* To do
Count every line in this listing that has "agent". Reply with only the total.

* Data for review
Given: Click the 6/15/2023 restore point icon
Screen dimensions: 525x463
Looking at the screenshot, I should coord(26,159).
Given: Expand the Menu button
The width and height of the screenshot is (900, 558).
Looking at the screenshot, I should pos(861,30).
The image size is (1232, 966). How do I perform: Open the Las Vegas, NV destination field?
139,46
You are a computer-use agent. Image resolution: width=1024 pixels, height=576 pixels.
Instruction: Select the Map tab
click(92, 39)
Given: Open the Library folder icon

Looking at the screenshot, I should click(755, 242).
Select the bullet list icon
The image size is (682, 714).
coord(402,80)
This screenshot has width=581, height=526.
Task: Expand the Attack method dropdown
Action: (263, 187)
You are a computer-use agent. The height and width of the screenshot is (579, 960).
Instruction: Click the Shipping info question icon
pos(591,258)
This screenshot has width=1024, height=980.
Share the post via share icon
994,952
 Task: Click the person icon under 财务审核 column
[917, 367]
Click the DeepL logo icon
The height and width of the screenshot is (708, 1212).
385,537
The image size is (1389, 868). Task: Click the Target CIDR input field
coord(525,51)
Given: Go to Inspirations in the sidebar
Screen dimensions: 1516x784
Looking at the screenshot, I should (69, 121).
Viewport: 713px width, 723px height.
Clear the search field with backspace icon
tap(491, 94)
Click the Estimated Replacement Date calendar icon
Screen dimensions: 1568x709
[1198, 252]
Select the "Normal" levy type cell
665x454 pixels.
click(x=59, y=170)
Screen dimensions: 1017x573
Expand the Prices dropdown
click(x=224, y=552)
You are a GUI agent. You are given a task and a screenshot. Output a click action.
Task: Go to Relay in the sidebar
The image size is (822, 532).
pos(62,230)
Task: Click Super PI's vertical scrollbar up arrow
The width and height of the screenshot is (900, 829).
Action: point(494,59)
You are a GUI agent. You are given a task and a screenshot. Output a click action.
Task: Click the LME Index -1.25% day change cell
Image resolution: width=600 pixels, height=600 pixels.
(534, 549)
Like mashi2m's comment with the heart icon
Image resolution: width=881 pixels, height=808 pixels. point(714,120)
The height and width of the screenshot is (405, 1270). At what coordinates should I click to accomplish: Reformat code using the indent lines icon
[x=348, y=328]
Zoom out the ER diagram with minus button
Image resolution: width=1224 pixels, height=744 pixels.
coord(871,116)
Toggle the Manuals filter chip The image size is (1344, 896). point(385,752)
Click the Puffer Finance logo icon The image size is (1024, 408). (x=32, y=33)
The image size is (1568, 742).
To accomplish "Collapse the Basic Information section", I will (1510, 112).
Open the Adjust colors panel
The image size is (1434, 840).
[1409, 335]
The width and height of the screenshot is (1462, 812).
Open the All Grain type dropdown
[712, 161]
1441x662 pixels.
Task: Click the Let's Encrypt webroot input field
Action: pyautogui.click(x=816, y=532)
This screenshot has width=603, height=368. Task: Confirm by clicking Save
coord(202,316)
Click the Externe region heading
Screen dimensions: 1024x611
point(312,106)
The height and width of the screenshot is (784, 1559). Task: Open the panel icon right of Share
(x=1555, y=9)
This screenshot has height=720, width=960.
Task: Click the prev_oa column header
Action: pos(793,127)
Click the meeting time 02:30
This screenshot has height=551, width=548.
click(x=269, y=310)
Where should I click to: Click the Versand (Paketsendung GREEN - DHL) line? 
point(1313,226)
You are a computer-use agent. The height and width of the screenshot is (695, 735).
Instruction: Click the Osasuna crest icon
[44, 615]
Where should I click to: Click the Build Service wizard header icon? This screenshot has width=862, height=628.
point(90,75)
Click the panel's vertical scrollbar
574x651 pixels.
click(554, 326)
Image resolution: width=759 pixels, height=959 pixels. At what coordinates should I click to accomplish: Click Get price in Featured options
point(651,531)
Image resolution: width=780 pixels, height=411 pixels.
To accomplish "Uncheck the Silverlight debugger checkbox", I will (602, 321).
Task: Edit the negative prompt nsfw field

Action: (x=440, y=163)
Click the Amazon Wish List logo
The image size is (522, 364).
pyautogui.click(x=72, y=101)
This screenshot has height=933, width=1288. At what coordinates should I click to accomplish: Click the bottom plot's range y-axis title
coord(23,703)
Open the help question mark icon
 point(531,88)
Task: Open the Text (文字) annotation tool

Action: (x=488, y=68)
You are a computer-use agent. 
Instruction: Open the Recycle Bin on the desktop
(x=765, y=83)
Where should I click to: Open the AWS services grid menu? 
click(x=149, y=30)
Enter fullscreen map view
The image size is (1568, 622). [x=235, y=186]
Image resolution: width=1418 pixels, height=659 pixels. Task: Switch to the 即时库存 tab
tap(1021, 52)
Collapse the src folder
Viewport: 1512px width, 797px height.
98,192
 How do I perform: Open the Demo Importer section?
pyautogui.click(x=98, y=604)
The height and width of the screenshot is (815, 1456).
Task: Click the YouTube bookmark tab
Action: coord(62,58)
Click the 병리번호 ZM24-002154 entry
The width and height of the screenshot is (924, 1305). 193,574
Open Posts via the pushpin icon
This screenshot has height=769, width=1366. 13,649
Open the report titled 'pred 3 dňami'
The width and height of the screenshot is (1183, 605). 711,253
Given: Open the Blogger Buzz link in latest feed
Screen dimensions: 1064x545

* Exercise answer
6